Just because my nice comments do reveal sore spots doesn't mean I'm trying to tear you down. Look
at all my posts and my general inclination for context.
Tell you what. I give up. No point fighting the market forces. You do what you will with open
source. I'll try to keep my job first.
You should know by now that I'm a constructive pacifist; I'm not the one doing any boxing here. If
you don't, then you really should worry about your own inclination to unconstructively fight
societal and market forces and facts.
Jonathon
David E. Jones wrote:
On Jan 22, 2007, at 5:28 PM, Jonathon -- Improov wrote:
Right off bat, you'll see some functionalities fully fleshed out
(half-baked in mainstream OFBiz). You'll also spot (or not spot) many
bugsfixes.
For now, I'm just moving my boss' OFBiz along his requirements. But if
you, like Ian, has a vision for fleshing out all "best practices"
(commonly needed, "duh, why isn't it there" functionalities), then you
are free (like Ian is) to submit issues (via Mantis) to me. Together,
we'll:
1. Round off all half-implemented concepts so newcomers don't have so
many red
herrings to deal with.
2. Document all fully-implemented concepts so newcomers know that
undocumented
concepts are either not there or not fully there.

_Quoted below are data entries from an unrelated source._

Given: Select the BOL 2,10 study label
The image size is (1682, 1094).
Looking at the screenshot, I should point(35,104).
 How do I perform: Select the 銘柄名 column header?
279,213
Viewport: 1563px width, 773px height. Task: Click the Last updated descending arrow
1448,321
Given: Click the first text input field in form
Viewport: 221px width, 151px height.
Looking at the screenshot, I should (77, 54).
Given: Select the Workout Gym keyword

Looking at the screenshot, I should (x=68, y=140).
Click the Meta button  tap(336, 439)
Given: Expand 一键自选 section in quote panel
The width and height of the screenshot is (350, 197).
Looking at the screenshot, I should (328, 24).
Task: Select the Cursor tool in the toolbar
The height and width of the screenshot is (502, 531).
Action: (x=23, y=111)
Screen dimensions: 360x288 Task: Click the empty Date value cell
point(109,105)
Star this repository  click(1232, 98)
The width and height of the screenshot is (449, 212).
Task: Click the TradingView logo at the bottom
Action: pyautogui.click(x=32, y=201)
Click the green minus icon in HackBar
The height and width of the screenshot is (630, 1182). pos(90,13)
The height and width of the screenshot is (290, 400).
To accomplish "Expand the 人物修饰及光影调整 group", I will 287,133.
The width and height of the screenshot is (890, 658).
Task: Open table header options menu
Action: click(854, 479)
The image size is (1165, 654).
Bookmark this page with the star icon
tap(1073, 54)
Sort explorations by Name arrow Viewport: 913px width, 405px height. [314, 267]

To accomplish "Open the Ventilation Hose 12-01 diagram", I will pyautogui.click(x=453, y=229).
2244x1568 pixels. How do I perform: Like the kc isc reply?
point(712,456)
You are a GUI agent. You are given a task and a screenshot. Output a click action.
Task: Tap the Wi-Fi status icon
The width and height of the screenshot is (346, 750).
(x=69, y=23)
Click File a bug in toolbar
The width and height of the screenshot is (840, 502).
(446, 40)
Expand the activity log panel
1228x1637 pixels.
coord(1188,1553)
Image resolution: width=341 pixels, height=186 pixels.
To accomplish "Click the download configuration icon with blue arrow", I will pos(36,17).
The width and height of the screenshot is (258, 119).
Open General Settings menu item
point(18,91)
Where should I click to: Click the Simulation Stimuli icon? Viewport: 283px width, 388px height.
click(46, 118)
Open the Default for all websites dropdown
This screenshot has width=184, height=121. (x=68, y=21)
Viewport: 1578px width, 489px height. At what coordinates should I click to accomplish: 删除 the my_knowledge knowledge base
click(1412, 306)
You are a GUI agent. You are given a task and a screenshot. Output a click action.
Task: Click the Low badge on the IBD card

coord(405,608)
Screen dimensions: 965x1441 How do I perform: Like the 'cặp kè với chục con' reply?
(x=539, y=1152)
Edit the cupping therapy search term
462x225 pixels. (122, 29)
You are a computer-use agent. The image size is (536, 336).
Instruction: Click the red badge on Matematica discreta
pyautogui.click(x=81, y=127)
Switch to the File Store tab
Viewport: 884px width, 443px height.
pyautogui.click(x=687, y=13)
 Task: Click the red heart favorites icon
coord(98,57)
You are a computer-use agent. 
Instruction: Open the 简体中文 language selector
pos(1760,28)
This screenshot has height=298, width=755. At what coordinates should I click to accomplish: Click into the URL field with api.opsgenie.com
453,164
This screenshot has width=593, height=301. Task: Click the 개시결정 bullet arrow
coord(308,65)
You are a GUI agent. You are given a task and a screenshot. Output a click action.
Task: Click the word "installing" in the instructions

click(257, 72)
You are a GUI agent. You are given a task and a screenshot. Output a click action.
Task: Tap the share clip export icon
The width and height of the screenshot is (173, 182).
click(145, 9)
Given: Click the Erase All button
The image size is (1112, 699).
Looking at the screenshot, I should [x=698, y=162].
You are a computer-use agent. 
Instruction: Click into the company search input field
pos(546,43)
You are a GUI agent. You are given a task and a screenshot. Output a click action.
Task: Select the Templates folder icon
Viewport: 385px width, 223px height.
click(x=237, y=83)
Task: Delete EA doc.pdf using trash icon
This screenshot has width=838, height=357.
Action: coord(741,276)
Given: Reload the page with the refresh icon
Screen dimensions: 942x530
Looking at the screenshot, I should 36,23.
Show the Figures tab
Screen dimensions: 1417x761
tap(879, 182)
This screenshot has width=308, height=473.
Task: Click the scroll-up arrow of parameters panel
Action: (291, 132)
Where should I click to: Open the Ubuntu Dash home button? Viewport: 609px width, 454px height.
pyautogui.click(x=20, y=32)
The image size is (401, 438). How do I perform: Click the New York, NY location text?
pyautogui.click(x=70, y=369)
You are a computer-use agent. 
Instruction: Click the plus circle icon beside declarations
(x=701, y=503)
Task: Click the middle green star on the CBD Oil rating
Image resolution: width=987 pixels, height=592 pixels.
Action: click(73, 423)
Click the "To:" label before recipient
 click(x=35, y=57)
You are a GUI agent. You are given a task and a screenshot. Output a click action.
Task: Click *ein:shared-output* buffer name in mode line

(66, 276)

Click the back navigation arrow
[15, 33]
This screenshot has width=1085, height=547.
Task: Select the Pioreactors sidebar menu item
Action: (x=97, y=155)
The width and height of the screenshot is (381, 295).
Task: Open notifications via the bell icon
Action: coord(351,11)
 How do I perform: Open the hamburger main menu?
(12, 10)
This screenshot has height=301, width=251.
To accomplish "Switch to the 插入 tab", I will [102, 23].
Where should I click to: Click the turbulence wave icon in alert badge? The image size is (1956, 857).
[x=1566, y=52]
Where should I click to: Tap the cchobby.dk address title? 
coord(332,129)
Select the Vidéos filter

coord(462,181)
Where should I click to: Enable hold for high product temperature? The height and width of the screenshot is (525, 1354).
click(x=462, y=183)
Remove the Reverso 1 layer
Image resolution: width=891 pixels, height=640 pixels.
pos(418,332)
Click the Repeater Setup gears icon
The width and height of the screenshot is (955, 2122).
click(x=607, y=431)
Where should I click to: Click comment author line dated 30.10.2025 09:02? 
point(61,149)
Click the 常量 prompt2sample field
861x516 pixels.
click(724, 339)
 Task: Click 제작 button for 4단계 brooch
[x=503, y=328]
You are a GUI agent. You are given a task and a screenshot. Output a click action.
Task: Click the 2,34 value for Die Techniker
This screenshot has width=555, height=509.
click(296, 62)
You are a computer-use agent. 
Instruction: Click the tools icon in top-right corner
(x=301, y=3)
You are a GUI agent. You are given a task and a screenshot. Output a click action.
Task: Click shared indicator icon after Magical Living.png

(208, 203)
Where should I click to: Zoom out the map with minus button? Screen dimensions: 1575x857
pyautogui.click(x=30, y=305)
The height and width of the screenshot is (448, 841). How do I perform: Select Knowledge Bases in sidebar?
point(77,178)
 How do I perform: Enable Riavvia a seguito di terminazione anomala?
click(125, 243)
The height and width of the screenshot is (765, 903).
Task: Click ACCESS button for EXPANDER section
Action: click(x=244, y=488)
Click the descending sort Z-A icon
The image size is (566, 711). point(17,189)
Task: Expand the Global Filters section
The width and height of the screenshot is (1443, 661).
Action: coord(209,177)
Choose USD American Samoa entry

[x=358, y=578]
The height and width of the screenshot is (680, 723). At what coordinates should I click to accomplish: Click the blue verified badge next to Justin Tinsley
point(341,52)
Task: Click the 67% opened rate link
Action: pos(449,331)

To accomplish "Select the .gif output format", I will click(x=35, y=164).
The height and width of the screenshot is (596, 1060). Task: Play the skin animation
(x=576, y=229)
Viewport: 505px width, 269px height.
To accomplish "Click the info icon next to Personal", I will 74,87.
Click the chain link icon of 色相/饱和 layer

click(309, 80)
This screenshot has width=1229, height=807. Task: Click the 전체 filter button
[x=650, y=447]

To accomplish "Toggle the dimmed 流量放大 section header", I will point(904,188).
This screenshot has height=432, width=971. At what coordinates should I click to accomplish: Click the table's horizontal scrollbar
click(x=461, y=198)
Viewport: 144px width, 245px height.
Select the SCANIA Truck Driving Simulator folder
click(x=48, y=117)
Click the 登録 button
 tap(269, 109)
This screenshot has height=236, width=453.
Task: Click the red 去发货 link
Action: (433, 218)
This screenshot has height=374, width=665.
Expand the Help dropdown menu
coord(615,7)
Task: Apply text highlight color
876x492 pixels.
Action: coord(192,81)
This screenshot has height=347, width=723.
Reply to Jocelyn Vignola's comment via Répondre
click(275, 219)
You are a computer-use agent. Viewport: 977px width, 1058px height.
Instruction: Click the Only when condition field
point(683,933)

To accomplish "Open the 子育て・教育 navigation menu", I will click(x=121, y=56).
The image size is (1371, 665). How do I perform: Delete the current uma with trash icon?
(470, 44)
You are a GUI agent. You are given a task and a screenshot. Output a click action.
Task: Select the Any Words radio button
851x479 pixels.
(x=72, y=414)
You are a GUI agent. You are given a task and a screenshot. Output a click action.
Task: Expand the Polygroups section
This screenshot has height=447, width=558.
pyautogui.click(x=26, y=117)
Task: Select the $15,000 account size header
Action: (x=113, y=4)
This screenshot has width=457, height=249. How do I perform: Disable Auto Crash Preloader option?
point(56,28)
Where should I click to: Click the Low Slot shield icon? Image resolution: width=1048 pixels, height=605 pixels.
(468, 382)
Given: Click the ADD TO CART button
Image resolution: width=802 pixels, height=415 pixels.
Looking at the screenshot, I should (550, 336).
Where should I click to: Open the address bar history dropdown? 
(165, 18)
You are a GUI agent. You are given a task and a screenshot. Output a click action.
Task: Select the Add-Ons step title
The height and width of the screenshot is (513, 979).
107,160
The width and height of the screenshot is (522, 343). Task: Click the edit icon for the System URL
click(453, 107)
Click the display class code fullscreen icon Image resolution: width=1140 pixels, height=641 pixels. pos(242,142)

The above is something David has clearly said he will not address (not
OOTB-oriented).
That is simply not true. I never said I would not address it, and of
course since the fact is that I am not OFBiz I should also make it clear
that this is not the OFBiz policy. I never said we would not do
something that works great OOTB, I just said that is not currently the
focus of OFBiz given that we have to set priorities so that limited
resources are best used, and that we have a sustainable model for
growing and perpetuating the project.
Besides, for the 2 issues you mentioned above, what do they have to do
with OOTB use orientation? Those 2 things sound a lot like exactly what
we're doing in OFBiz right now...
So, it's open season for us. :) We'll be swimming in another pond, so
David shouldn't mind.
This is true though. It is always open season for you. There are means
for contribution and the more you contribute and get involved in the
project the more we'll want to give you permissions so it is easier for
us to work together.
I do stress that this isn't a fork of OFBiz.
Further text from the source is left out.